Rodney DeLong, Jr., was murdered two minutes after being put in the same cell as a convicted murderer affiliated with the Aryan Brotherhood.
The California Department and Corrections and Rehabilitation has agreed to settle a multi-million dollar lawsuit filed by the family of a man who was murdered less than half an hour after being detained in the same cell as a prolific and violent criminal.
Corresponding The Mercury News, the family of Rodney DeLong, Jr., announced the settlement earlier this month.
The agreement, comments The Mercury NewsHe came shortly after a judge ruled that several of the guards named in the lawsuit could not claim “qualified immunity.”
Qualified immunity refers to legal doctrine that protects government agencies and employees from civil liability when a case or complaint relates to an incident that occurred in the course of their normal and expected duties.
DeLong, adds the news, was stabbed to death by 44-year-old Aryan Brotherhood member Robert Stockton in May 2018. DeLong was being held at the High Desert State Prison near Susanville, California at the time.
While the prison’s Strategic Offender Management System (SOMS) showed DeLong was listed as a known “enemy” of the Aryan Brotherhood, he was nonetheless placed in the same cell as Stockton, who was serving a life sentence for murder.

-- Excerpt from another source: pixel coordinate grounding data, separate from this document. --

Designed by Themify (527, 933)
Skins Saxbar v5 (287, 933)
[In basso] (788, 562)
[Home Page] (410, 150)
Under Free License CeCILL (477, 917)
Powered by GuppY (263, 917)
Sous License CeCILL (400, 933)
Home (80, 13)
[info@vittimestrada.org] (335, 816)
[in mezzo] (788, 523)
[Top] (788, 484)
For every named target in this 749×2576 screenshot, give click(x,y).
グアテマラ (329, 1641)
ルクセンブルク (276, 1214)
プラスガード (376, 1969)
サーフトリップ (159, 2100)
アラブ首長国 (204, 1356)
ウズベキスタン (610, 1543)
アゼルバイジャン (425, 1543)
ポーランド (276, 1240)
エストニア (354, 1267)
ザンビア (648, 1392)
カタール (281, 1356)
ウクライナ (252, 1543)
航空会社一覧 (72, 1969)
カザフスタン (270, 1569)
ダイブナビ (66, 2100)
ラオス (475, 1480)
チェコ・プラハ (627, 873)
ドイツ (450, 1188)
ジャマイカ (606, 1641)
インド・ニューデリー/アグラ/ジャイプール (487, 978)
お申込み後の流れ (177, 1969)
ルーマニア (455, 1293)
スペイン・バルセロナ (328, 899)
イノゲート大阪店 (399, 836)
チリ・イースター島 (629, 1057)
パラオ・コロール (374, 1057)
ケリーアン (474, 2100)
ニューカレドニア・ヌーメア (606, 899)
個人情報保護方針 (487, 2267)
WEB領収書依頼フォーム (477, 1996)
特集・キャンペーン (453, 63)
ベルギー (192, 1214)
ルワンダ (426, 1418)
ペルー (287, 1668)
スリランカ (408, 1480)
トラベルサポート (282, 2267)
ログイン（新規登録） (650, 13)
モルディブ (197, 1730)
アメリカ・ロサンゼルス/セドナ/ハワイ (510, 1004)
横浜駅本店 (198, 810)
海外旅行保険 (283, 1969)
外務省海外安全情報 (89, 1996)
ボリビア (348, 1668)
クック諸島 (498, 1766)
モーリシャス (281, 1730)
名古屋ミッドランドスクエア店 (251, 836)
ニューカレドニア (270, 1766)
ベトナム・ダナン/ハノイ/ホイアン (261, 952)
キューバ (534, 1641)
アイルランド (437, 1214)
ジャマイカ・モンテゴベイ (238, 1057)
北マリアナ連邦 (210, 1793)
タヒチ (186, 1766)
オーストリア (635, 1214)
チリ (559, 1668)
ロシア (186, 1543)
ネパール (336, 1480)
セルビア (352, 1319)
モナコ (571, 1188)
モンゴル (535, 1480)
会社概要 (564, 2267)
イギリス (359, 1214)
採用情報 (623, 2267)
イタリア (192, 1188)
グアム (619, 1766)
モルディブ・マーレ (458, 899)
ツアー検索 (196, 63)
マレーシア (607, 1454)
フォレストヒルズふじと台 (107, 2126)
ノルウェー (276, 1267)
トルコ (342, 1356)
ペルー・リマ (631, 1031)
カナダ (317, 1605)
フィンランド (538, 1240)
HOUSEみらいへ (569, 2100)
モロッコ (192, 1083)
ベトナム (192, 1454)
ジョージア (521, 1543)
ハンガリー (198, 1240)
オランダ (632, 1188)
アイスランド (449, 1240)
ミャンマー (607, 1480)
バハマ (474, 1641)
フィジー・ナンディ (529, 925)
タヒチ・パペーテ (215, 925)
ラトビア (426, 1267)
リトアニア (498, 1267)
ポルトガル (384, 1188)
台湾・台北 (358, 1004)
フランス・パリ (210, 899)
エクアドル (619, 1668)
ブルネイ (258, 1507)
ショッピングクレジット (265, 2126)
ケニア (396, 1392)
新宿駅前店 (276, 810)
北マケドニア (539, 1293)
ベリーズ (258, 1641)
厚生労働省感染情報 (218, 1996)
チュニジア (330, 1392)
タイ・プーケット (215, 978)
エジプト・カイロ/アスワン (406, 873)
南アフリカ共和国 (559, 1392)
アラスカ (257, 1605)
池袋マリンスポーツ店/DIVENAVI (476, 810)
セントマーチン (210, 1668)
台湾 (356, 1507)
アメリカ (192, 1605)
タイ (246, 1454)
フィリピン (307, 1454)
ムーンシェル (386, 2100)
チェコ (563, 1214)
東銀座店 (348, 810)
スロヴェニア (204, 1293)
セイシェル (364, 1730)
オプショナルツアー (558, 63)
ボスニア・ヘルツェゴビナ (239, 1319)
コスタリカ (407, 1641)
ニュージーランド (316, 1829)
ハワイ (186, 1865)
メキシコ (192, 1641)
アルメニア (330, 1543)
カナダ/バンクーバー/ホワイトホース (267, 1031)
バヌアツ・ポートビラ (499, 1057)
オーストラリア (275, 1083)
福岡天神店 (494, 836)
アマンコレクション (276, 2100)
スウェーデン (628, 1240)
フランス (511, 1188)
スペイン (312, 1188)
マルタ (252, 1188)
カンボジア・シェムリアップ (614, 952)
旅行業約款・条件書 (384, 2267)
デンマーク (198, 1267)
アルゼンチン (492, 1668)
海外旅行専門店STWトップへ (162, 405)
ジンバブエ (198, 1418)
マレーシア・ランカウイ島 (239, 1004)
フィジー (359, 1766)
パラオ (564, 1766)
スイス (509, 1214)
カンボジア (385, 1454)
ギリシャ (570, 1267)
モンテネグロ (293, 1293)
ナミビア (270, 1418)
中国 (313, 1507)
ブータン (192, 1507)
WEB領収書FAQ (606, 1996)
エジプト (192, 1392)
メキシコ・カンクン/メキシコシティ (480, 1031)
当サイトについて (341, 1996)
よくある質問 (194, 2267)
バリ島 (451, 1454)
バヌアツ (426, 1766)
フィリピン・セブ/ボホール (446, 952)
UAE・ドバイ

the Denver Post cites the DeLong family’s lawsuit stating that prison staff knew or should have known that the Aryan Brotherhood expected its members to be forced to attack an enemy of the organization immediately – and if they did not, they would become violent themselves Retaliate.
“The AB’s planned attacks and violence against their enemies (such as DeLong) have long been pervasive and well-documented, so the defendants and each of them knew that DeLong’s placement with a member of the AB posed a significant threat to his or her health and safety Security, ”wrote attorney Eugene Chitock in the lawsuit.
DeLong was stabbed to death minutes after he was put in his new cell.
In a September ruling, a federal judge ruled that prison guards could not invoke qualified immunity defense if allegations of negligent cell placement were later confirmed.
“If the plaintiffs’ allegations are held to be true at the pleading stage, a reasonable official could conclude that the SOMS did not prior to the placement of Stockton and [DeLong] together would submit [DeLong] a significant risk of damage, ”wrote US District Judge Troy Nunley in a September ruling. “Because the protection of the Eighth Amendment from willful indifference to the health and safety of inmates is an established constitutional right … Defendants are not entitled to qualified immunity.”
In a separate article, The Mercury News notes that Stockton’s name was mentioned regularly during a 2019 extortion case filed by the U.S. Attorney for the Eastern District of California.
The case, against the leadership of the Aryan Brotherhood, claims that Stockton murdered another 20-year-old inmate on the orders of another gang member in 2016, allegedly because the victim was in drug debt.
DeLong says The Denver Post, had served a sentence for burglary and had only seven months left of his sentence when he was killed.
At a parole hearing in 2019, Stockton denied any involvement with the Aryan Brotherhood, saying he was an active member “by name only”.